Task instructions: The lines to copy run from the one containing "Open the .bash_history file" to the very end of the records; give them exactly, and only them, without pictures.

The input:
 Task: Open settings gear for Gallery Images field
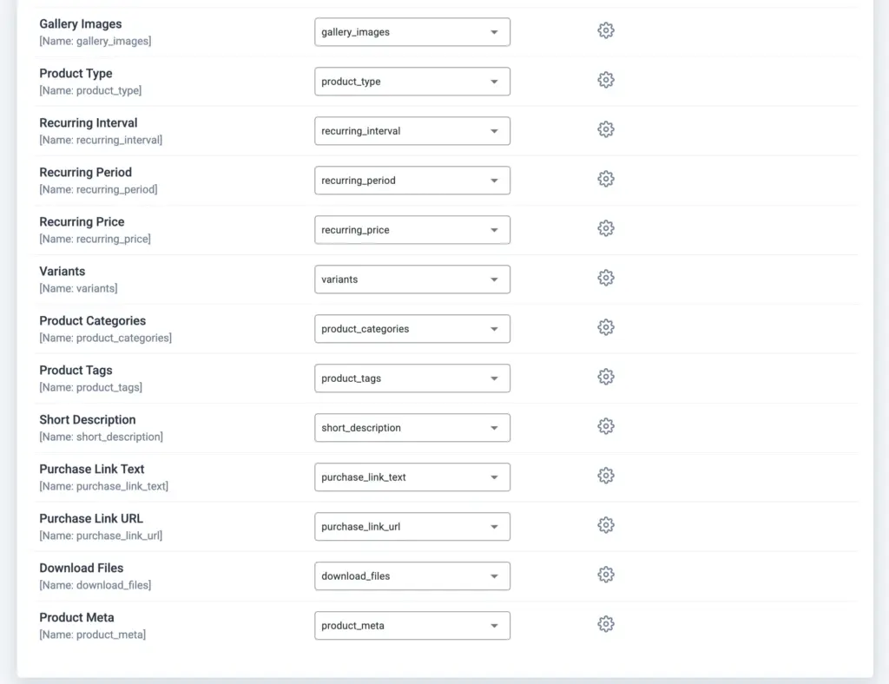605,30
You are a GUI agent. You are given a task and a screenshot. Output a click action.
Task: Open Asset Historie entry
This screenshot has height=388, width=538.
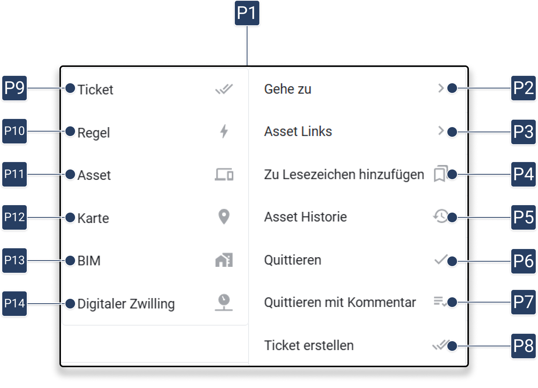(x=305, y=217)
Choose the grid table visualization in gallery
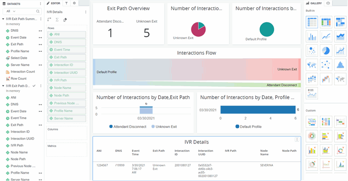 [x=311, y=22]
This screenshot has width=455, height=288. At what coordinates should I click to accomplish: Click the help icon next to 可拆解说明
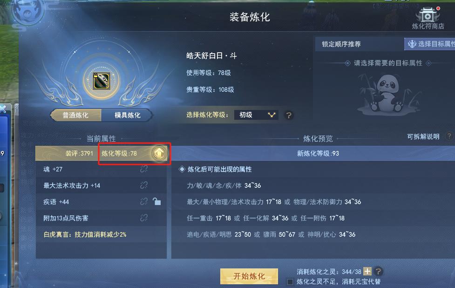tap(449, 136)
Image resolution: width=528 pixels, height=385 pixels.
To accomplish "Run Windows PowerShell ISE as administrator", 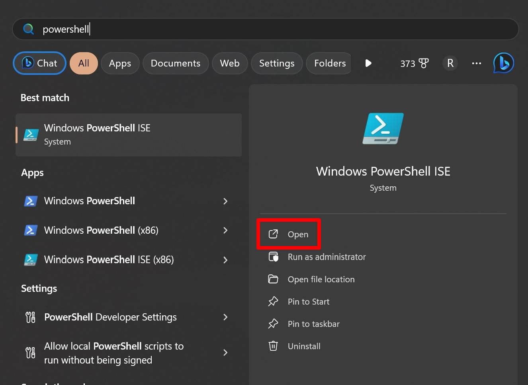I will [x=327, y=257].
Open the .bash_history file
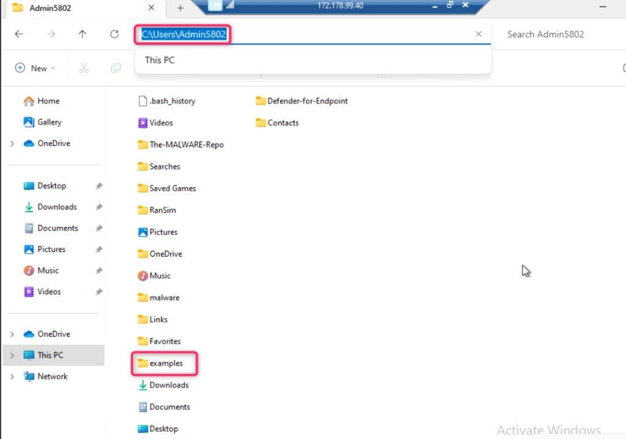The width and height of the screenshot is (626, 439). click(172, 101)
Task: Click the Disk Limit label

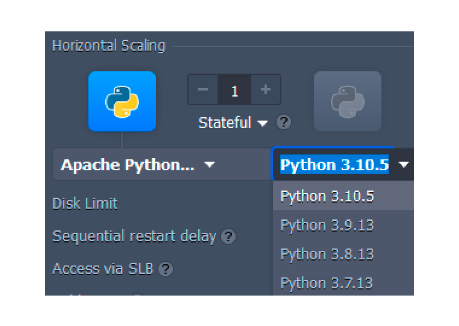Action: [85, 204]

Written solution:
Open the .bash_history file
The width and height of the screenshot is (626, 439). click(172, 101)
Task: Click the Disk Limit label

Action: [85, 204]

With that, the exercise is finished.